Unlike in India, film screenings in the United States do not have an interval. Sunanda could hear murmurs of disbelief, shock, and a few sobs in between. By the end of the three hours, when the credits began to roll, a pall of silence descended on the hall. People were too shocked to react.
The director of the film, Vivek Agnihotri, and the producer, Pallavi Joshi, have been heaped with applause for bringing the truth of Kashmir out in a way that’s never been seen before. The Kashmir Files has succeeded beyond even their expectations and, as Agnihotri puts it, the film now belongs to the people.
“As a filmmaker, you generally try to impress people with the cinematography, music, sets, and a lot of other tools. But somewhere around 2010, I decided to make films to impress myself. It was not to show off my skills, but to take people to the scene of a story. I had seen the film industry by then and felt I wanted to tell a story that had some value,” Agnihotri says.
The film industry took a while to respond to the stupendous performance of The Kashmir Files at the box office, though, over the weeks, many have lauded its success. Filmmaker Ram Gopal called it a game-changer in Bollywood. Mumbai-based film trade analyst Atul Mohan is relieved and happy with the state of the box office after a dry spell of two years.
“Starting with Suryavanshi, Spiderman, and the surprise hit Pushpa (which did a business of Rs 105 crore in Hindi alone), theatres are seeing the return of movie-goers. Exhibitors are heaving a sigh of relief after a long time,” says Mohan, editor of the Complete Cinema magazine.

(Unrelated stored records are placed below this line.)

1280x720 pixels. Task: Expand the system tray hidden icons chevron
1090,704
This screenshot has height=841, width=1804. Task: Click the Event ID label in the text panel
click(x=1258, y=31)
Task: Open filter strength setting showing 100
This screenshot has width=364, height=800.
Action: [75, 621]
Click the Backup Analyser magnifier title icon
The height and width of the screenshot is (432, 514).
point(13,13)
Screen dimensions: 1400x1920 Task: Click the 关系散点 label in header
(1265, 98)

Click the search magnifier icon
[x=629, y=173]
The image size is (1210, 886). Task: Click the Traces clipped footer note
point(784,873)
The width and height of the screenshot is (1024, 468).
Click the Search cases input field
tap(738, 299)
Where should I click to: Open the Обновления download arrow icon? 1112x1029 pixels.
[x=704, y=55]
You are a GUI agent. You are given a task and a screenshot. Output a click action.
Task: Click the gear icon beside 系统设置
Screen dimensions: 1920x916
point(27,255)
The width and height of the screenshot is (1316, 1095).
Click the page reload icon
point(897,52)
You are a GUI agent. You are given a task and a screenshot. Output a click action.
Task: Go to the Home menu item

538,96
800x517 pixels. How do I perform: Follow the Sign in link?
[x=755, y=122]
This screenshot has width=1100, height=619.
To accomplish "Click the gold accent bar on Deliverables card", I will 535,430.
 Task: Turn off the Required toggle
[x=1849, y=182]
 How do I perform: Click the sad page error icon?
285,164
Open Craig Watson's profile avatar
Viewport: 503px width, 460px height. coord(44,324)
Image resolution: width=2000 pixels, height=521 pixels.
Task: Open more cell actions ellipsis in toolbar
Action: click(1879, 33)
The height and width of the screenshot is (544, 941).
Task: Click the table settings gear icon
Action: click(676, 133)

The success of The Kashmir Files is an interesting case study, according to Mohan. Trade circles had a feeling it would do better than Agnihotri’s previous outing, The Tashkent Files (2019), which started with low numbers but went on to get more shows, finally running for over eight weeks.
“Theatres were more generous to The Kashmir Files for that reason, and on the first day, it had over 500 screens. With the film getting critical acclaim, it ended up earning more than Rs 250 crore. At one point, it seemed it would even beat the record of Aamir Khan’s Dangal (2016), and had it sustained the flow for a few more days, it would have.
“A major turning point was the endorsement from the Prime Minister. The mood of the nation favoured it,” says Mohan, who feels that the public mood today favours films that speak about the nation and the issues that concern it.
“But it is not just about making a film around patriotism. The final product has to be engaging. The Kashmir Files did that — it made us think, cry, and feel helpless. Vivek Agnihotri also successfully got conversations going around it. It is difficult for an independent filmmaker to witness this kind of humongous success, but Vivek has been around for many years, so he also knows the medium. The film had great artists and the whole project was put together well. The Kashmir Files could be an exception, but it is not a fluke, as some might want to believe.”
The Trauma That Was Invisible
The Kashmir Files tells the horrors of a genocide that seemed to have gone unnoticed over the years. Sunanda’s family had to flee the valley in August 1990. By then, most of the families had already left. She dismisses the notion of Kashmiri pandits finally speaking up. “We were always speaking, but were never heard. There is a difference. When the genocide happened, there was no satellite TV or internet. Madhu Trehan’s Newstrack and the Associated Press documented some horrors of that time. Otherwise, we do not have much visual footage of our lives in the refugee camps,” says Sunanda.
Video journalism outside the ambit of Doordarshan was in its early days. Started in 1989, Newstrack was a video magazine that only reached homes with a VCR, but after the release of The Kashmir Files, the visuals of the camp and the interview of Bitta Karate done by Manoj Raghuvanshi have been widely shared on social media. The national press was largely silent at the time, and so the pandits took it upon themselves to document the horrors of those years.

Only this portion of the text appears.